On March 25, India started the first phase of its nationwide lockdown and the country is now into the fourth phase of the shutdown, which ends on May 31. Two months ago, India had only recorded 550 COVID-19 cases.

The western state of Maharashtra is one of the worst-affected in India with close to 60,000 cases and about 2,000 deaths. Mumbai, its financial capital, has registered more than 30,000 cases alone with at least 1,000 fatalities, forcing local authorities to procure 80 percent of private-hospital beds in the metropolis to deal with the crisis.

“The cases in Mumbai are increasing every day and health workers across the city are working overtime to deal with the situation,” Dr. Shariva Randive, of the Maharashtra Association of Resident Doctors (MARD), told Arab News.

Pune-based Dr. Avinash Bhonde, of the Indian Medical Association (IMA), said: “A central team of doctors said a couple of months ago that Mumbai alone would witness more than 150,000 cases but in the whole of Maharashtra the total number is around 60,000, so it is less than what we expected.”

He added that there had been gaps in handling the lockdown. “Had there been micro planning and some corrective steps taken in the middle of the lockdown we could have been in a better situation.”

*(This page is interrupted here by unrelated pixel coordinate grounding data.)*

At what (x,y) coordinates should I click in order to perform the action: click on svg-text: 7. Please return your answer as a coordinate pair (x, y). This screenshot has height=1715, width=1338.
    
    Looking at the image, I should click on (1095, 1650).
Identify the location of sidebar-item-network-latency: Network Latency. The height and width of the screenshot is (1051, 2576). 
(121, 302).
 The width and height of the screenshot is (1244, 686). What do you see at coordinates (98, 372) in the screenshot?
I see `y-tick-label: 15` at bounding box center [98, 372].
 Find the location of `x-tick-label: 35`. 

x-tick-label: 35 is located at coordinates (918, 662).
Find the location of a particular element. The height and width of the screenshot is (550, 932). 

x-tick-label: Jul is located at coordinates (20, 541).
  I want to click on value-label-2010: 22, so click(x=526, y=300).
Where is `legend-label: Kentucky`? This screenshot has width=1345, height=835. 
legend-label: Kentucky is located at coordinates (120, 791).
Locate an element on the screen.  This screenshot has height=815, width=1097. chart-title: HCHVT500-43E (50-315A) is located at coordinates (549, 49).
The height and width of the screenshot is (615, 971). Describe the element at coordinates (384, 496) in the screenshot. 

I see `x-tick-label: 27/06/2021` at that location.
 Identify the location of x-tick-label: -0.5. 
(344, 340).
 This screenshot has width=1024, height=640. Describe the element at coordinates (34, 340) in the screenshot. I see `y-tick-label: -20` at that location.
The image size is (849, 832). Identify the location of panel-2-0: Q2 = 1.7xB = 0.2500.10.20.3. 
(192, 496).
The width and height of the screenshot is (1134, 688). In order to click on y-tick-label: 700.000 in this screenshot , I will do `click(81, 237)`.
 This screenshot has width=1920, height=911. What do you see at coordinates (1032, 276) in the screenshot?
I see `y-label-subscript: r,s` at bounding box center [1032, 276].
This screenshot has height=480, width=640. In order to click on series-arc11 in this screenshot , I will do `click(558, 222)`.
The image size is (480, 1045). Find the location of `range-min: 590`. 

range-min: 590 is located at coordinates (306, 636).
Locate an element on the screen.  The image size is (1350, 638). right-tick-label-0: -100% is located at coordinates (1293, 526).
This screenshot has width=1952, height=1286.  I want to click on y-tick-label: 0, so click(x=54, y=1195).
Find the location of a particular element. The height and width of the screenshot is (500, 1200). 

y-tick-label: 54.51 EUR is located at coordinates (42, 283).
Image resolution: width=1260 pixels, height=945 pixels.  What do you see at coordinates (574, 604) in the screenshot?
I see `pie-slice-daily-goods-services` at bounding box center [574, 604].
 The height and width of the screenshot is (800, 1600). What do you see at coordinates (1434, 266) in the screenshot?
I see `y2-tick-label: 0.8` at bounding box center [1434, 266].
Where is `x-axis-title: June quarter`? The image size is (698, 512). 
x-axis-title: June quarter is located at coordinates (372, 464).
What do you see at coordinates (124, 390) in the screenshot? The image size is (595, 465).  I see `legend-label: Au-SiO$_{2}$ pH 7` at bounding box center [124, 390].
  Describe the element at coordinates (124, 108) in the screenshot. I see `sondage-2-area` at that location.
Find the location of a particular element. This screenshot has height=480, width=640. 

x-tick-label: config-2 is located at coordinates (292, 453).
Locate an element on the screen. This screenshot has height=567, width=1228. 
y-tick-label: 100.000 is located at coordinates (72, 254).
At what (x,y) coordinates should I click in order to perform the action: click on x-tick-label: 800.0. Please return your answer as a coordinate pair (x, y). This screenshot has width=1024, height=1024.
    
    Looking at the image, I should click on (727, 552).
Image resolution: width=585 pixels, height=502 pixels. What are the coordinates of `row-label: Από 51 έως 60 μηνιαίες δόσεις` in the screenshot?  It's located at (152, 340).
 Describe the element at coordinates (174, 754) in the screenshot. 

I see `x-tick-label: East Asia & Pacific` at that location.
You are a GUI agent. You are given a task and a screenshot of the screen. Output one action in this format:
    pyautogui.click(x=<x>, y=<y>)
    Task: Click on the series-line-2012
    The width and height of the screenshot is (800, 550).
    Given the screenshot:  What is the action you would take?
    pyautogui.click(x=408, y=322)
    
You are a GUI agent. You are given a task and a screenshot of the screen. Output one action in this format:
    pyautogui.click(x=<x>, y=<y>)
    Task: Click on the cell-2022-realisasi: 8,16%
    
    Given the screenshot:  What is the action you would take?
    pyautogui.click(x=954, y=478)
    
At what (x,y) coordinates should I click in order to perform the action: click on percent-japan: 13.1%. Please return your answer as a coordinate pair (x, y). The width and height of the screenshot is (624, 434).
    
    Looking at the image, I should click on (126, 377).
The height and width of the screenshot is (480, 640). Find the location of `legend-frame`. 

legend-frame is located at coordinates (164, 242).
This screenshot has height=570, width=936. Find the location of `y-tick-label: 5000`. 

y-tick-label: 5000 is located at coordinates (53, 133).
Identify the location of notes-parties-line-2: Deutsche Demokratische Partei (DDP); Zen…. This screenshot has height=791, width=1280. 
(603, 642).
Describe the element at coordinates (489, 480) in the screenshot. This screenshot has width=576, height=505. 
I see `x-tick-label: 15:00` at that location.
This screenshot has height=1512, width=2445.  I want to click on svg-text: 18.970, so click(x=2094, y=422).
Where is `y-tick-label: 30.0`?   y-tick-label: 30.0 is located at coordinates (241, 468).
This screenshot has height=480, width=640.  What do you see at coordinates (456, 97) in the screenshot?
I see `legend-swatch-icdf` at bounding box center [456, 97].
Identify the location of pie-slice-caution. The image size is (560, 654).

The length of the lockdown left millions of daily wage workers in big cities jobless and homeless. With no economic incentives or alternative plans put in place for them by the government, and no transport, many walked back to their villages, sometimes up to 800 km from their place of work.

To deal with the unprecedented situation the government, from the first week of May, started running special trains to carry more than 3 million people to the eastern Indian states of Bihar and Uttar Pradesh.

On May 10, Bihar had recorded 700 cases of COVID-19, but on Sunday the number was more than 2,600. The state has set up an estimated 14,000 quarantine centers to house thousands of people returning from virus hotbeds such as Maharashtra and Delhi.

“Bihar’s coronavirus cases may be lower than other states right now, but the way it is growing it is alarming and the state might face a huge problem,” a health official in the Bihar government told Arab News.